The patients' hope is to split their case into state-based tracks, with a first set of trials limited to claims lodged by the insulin buyers hailing from California, Massachusetts and New Jersey. This approach would replace one sweeping, nationwide trial on claims that all 99 proposed class leaders have brought under state laws across the board.

Eli Lilly, Novo Nordisk and Sanofi-Aventis said last month they were "puzzled" by the selection of those states in light of the diabetics' COVID-19 arguments, as the drugmakers highlighted that the three states the proposed class had chosen for the bellwethers have some of the highest reported rates of confirmed COVID-19 cases in the country.

New Jersey's current 142,000 positive diagnoses place the Garden State second only to New York, the epicenter for COVID-19 in the U.S.

Massachusetts and California, with 80,500 and 73,200 cases, respectively, are among the top 10, according to the Centers for Disease Control and Prevention.

The diabetes patients said they chose those states for legal reasons, but pointed out that some of the patients' lead attorneys have offices there, meaning they could more easily quarantine before coming into contact with their clients. 
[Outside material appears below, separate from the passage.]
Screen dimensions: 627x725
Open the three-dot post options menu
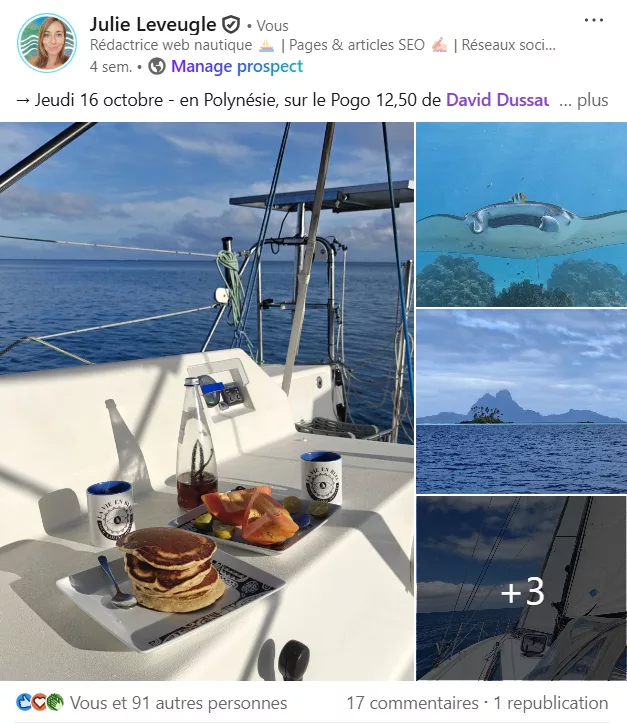point(594,20)

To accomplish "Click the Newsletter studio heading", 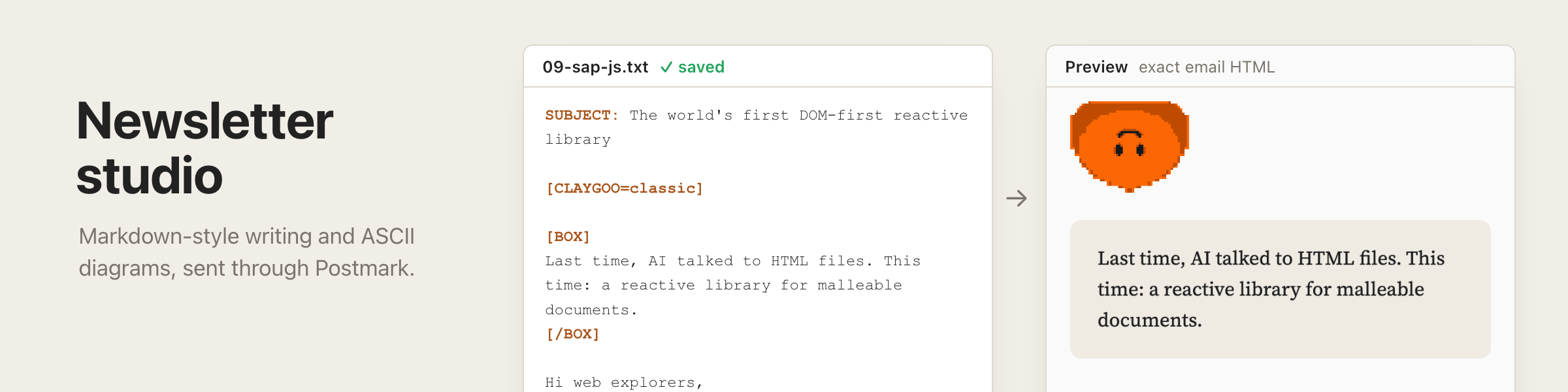I will 205,148.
Counsel for the drugmakers did not respond to requests for comment Thursday. 

The litigation kicked off in early 2017, with insulin buyers alleging the three top manufacturers of the medicine — and the only producers of the treatment in the U.S. — colluded to drive up prices for the uninsured and underinsured.

The drugmakers are due to respond to the diabetics' latest complaint by June 4. Then talks over deposition strategies would be next up on the docket schedule.

The diabetes patients are represented by Hagens Berman Sobol Shapiro LLP and Carella Byrne Cecchi Olstein Brody & Agnello PC.

Eli Lilly is represented by Reed Smith LLP and Covington & Burling LLP. Novo Nordisk is represented by Gibbons PC and Davis Polk & Wardwell LLP. Sanofi-Aventis is represented by Walsh Pizzi O'Reilly Falanga LLP and Jones Day.

The case is Chaires et al. v. Sanofi U.S. et al., case number 3:17-cv-00699, in the U.S. District Court for the District of New Jersey.